それは後ろから追いかけるように向かってきていたボスも同様だ。
「キュイー!」
きっと今だと言っているんだろう。合体が解除され言葉が分からなくなっても言いたい事は理解できる。
「いくよ! 『全属性マスタリー』!! そして今度は全力のレインボーストライクだぁーっ!!」
「喰らいなさい!『連弾』『嵐突弾』!!」
ちまちました手加減攻撃なんかじゃない一撃で全てをぶっ飛ばすべく放たれた七色の魔力と、無数の風の砲弾がボスの体に突き刺さり、更にはそのまま巨体を吹き飛ばす。
「ゴアァァァァァ!!」
吹き飛んだボスは隠し部屋の奥の壁にぶつかると、そのまま磔のように壁に縫い付けられた。
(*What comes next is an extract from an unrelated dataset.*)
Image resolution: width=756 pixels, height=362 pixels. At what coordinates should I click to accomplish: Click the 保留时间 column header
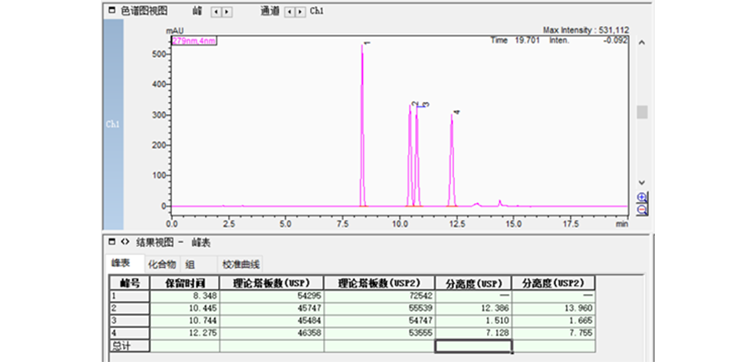(185, 282)
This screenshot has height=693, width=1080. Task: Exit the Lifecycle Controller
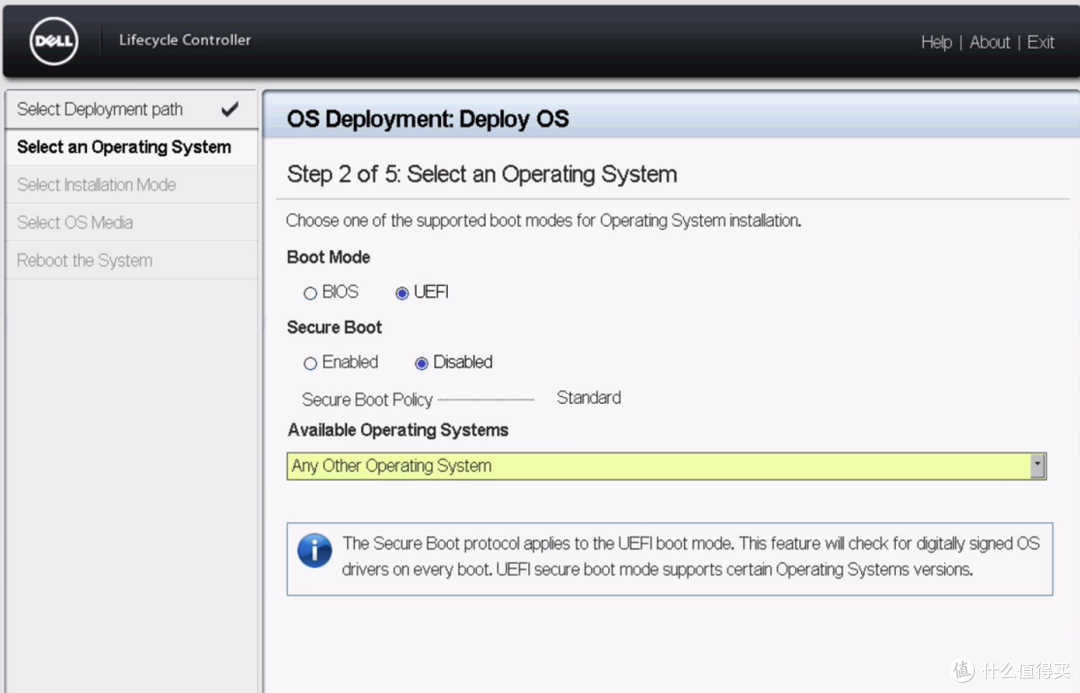coord(1040,42)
そして役目を終えた魔法が消滅すると同時に、巨体が地面へと落下する。
ズズゥンという重い音と共にボスが崩れ落ち、隠し部屋の外からも重い音と振動がまる響き続ける。
「これで……どう?」
ちょっぴりそれはフラグじゃないと思いつつ、私達は本当にボスを倒せたのかと言葉を漏らしてしまう。
そして待つことしばし……
ボスが復活する様子は見られない。
と、その時だった。
『リロシタンのダンジョンが攻略されました』
来た! ダンジョン攻略のメッセージ!
『攻略者にはダンジョン制覇者の称号が付与されます』
「これは、ダンジョン攻略のアナウンス!? って事は今回のダンジョンはボス討伐がクリア条件だったのか!」
隠し部屋の外からも攻略のメッセージが聞こえてきたのか、騒然となっているようだ。
『攻略者に報酬が与えられました』
「やった! ボスを倒したんですね!!」
アートさん達もようやくボスを倒せたと安堵のため息を吐きながら床にへたり込む。
『これよりダンジョンの再構築を開始します。攻略者とその仲間はダンジョン外に強制転移します』
こうして、私達の長いボスレイドは終わりを告げたのだった。